* _Provided text_
# # # # #

According to the EPA, 1 in every 15 households in the US is estimated to have elevated radon levels. New England is known to have higher levels of radon than some other parts of the country.
The benefits of Air Mitigation service are greatly reduced risk of radon-related lung cancer.
When you should test:
- Once every 2 years
- If you spend a lot of time in the basement or lowest level of home
- If you’ve recently done major work on the home
- If blasting is being done in your area
- If you’re a smoker
- If you’re selling your home
Air Mitigation Process
The first step is to perform a radon test to determine the level of radon present in your home. Professional testing is recommended since if performed wrong, you may be spending a lot of money on unnecessary mitigation. We recommend radon mitigation if your home tests for levels of radon higher than 2 pCi/L.
The next step is to get a quote for mitigation. For many newer homes a quote can be given over the phone. For older homes or custom builds a free onsite estimate is necessary to determine the correct system needed for air mitigation.
We offer the following systems for Air Mitigation
There are several different types of radon systems and often one will be the best option for your home. We give quotes based on a combination of radon level, the layout of the home, building materials, and water table. We only recommend systems that we know will work to reduce the level of your home while maintaining its aesthetic appearance. Finding the correct solution requires a licensed and experienced company!

# # # # #

* _Supplied entries_

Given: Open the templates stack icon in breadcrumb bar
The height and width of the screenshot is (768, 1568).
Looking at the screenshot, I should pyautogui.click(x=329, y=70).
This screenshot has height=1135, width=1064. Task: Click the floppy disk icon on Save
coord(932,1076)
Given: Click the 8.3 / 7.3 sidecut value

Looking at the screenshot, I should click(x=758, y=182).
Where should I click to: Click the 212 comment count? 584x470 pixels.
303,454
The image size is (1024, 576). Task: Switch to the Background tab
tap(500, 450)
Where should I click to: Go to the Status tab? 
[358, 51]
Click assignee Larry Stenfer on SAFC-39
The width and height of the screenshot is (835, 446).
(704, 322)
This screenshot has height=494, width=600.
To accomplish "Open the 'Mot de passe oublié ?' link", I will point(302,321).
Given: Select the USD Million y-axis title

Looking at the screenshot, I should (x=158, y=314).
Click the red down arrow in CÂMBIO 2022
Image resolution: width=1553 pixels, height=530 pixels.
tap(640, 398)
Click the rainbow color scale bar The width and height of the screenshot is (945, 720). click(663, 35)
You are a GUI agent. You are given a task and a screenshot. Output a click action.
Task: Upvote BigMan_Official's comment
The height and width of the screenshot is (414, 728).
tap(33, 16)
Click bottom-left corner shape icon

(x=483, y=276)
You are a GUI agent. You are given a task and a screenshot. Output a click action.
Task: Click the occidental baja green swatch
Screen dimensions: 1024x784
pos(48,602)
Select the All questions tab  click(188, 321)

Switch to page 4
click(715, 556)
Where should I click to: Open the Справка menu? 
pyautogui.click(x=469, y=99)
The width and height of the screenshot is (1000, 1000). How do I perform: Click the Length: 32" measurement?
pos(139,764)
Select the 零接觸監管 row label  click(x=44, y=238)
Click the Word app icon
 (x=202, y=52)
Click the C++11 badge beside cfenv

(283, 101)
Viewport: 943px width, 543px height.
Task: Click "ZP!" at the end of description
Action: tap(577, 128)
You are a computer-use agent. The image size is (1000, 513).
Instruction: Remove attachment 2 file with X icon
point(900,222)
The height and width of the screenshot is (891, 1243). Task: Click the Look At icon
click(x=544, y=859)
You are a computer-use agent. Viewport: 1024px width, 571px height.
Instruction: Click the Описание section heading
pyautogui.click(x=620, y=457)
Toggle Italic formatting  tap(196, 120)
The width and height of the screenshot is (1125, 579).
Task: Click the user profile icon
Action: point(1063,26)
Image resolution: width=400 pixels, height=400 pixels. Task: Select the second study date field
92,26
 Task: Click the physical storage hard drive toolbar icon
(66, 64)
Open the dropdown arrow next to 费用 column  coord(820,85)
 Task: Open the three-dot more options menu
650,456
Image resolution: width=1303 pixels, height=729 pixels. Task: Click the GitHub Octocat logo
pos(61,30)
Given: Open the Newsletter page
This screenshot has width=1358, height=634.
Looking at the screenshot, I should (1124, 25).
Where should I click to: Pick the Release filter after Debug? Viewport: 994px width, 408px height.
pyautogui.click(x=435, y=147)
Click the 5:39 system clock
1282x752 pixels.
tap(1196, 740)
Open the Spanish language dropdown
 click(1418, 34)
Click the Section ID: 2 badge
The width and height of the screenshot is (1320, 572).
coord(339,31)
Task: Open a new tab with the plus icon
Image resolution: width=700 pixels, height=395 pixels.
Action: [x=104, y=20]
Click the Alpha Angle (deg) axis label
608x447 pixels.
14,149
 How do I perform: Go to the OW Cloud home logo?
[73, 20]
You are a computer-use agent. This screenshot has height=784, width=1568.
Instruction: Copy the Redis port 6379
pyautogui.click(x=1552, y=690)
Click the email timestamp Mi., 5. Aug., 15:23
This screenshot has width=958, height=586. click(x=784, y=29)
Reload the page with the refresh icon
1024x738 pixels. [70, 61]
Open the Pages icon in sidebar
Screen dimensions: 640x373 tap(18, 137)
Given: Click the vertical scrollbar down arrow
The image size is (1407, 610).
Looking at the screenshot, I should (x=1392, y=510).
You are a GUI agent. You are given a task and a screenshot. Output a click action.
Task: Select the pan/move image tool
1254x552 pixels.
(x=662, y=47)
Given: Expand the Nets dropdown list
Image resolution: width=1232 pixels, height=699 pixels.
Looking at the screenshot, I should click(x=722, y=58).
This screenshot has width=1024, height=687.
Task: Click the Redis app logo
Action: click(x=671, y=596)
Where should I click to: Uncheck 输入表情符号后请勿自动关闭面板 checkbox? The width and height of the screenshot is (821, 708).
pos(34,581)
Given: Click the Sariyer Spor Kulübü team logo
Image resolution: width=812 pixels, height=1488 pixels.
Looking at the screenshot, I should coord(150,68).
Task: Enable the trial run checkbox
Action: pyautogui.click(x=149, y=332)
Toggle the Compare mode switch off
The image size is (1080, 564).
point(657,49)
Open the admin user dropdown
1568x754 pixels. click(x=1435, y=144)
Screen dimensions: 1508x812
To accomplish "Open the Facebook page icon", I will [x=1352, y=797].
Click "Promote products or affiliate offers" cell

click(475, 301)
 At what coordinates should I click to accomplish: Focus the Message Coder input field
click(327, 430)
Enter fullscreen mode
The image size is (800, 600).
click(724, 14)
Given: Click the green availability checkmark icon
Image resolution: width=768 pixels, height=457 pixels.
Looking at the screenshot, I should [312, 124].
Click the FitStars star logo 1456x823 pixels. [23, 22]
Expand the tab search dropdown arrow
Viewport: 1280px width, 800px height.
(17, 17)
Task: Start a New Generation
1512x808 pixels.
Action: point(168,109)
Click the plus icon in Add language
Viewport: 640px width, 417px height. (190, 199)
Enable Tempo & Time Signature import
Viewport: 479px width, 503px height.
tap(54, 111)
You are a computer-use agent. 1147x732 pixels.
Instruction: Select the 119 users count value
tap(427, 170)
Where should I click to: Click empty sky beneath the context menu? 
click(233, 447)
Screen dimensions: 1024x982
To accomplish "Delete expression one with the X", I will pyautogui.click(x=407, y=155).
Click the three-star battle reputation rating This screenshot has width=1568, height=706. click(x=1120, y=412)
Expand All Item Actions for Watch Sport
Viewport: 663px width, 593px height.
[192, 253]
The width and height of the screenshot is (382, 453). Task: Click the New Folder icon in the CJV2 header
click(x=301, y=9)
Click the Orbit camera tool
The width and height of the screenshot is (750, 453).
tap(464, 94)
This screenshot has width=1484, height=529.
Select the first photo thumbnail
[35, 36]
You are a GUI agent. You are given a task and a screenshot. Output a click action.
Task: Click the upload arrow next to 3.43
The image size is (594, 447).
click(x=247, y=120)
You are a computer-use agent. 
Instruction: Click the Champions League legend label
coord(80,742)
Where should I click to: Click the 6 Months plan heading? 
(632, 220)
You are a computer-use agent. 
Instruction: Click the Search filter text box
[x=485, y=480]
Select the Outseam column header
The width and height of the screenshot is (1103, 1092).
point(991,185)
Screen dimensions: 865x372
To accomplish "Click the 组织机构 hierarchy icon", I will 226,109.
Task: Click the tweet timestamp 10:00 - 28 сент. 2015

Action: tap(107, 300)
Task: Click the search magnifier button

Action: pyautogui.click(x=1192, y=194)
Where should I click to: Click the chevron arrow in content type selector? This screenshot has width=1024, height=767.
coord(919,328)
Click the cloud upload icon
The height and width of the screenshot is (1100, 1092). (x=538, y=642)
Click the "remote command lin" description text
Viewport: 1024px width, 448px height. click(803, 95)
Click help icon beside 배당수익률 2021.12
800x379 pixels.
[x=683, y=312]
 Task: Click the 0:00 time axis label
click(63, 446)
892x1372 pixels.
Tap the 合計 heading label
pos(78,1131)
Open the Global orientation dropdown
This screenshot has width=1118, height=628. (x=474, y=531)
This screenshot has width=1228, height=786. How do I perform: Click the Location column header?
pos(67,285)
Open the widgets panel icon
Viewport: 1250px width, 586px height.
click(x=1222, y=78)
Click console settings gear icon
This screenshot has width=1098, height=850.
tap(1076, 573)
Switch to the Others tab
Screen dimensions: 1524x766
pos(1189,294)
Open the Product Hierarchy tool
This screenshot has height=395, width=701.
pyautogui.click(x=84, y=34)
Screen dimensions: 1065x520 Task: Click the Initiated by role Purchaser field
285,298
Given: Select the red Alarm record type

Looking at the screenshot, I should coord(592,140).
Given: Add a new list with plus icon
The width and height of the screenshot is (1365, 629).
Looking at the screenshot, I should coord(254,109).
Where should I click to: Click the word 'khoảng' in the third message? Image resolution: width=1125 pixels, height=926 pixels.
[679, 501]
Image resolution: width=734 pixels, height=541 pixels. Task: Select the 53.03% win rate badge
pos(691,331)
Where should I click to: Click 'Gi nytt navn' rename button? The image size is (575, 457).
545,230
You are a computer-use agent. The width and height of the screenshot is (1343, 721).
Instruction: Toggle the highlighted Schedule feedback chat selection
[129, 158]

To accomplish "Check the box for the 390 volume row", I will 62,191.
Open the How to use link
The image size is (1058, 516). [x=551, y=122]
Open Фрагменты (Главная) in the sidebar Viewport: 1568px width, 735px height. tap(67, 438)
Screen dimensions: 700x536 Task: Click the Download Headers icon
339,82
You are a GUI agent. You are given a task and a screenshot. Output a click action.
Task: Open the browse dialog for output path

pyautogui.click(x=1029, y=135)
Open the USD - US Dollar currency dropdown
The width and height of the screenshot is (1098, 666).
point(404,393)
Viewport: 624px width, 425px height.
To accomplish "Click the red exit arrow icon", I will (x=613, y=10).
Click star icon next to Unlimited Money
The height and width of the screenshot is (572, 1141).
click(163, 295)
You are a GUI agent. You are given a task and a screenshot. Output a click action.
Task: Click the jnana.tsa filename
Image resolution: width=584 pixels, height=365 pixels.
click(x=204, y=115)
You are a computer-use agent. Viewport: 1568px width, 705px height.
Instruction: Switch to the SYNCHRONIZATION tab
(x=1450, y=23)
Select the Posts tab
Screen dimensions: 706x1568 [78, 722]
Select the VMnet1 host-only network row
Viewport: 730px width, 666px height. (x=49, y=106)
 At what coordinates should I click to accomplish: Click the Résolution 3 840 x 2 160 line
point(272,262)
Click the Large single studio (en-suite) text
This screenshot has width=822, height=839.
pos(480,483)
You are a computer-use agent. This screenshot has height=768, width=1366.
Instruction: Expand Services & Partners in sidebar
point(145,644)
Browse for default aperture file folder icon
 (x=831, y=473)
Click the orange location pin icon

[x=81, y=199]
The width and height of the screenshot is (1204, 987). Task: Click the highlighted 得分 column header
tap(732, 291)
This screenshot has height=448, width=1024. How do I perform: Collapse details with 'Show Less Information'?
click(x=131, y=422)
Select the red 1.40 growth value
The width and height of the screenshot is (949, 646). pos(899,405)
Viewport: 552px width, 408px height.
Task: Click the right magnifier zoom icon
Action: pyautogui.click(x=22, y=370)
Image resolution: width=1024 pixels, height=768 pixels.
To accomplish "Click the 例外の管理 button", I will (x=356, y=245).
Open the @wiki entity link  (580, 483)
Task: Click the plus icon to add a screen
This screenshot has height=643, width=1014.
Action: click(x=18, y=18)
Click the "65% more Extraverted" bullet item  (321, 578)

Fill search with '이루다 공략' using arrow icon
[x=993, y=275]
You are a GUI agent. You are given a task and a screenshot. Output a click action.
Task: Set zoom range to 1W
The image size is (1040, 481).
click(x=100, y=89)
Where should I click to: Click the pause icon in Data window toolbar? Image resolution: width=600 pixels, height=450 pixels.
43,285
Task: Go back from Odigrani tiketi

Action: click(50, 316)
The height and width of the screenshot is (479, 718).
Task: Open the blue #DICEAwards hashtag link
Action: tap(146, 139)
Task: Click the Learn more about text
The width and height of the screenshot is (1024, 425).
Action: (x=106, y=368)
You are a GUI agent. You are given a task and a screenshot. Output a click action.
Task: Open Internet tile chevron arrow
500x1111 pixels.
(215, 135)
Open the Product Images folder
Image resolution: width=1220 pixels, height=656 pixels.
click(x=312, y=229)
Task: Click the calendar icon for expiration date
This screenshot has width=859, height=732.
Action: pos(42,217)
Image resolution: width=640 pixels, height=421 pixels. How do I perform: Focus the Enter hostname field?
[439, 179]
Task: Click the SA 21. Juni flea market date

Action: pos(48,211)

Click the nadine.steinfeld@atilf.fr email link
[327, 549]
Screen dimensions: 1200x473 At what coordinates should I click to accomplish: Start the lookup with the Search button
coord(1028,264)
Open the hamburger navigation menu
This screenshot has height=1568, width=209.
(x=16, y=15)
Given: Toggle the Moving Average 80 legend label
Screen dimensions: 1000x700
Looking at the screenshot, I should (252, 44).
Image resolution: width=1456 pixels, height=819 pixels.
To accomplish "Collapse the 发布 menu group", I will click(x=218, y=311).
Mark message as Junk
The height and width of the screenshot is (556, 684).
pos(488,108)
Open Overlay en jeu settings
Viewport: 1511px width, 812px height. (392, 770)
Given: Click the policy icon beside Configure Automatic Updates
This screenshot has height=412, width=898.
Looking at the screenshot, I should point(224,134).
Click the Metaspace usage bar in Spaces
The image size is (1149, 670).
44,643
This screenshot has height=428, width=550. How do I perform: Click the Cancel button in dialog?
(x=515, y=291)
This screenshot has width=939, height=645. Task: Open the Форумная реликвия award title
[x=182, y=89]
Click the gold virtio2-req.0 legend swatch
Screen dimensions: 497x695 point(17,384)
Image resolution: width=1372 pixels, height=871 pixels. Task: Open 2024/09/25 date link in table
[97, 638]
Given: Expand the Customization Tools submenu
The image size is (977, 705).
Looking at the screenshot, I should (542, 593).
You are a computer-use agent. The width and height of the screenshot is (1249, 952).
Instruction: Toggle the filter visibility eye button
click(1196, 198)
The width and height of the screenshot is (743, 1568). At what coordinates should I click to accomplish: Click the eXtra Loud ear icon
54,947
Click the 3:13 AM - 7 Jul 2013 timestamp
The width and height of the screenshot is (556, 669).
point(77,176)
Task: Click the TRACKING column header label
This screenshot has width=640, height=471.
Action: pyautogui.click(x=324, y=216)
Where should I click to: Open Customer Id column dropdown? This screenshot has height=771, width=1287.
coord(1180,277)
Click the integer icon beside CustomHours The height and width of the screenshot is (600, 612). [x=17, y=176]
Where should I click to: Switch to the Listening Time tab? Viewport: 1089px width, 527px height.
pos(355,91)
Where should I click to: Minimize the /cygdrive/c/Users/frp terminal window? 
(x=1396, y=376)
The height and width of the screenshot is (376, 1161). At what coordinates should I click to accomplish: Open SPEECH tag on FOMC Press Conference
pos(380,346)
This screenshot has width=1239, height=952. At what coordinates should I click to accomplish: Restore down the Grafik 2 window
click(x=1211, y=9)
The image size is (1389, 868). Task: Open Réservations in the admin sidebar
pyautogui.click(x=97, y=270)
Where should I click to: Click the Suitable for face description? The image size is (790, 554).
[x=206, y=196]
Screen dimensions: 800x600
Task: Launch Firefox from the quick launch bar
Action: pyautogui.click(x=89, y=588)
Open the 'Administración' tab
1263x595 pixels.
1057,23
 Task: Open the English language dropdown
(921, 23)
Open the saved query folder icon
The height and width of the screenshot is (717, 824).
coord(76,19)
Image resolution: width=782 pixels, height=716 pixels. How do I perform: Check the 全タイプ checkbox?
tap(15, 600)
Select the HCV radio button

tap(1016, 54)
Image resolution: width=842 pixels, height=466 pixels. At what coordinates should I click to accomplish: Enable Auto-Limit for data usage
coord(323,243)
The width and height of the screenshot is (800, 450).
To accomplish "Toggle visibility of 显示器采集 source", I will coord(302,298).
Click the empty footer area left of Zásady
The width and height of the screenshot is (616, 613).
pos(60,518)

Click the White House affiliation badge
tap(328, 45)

# # # # #

* _Tasks to complete_
a - In the radon mitigation text, above what radon level is mitigation recommended?
b - What factors does the radon mitigation text say its quotes are based on? List them all.
Answer from the radon mitigation text alone.

* _Set of answers_
a - Mitigation is recommended for levels higher than 2 pCi/L.

b -
- Radon level
- The layout of the home
- Building materials
- Water table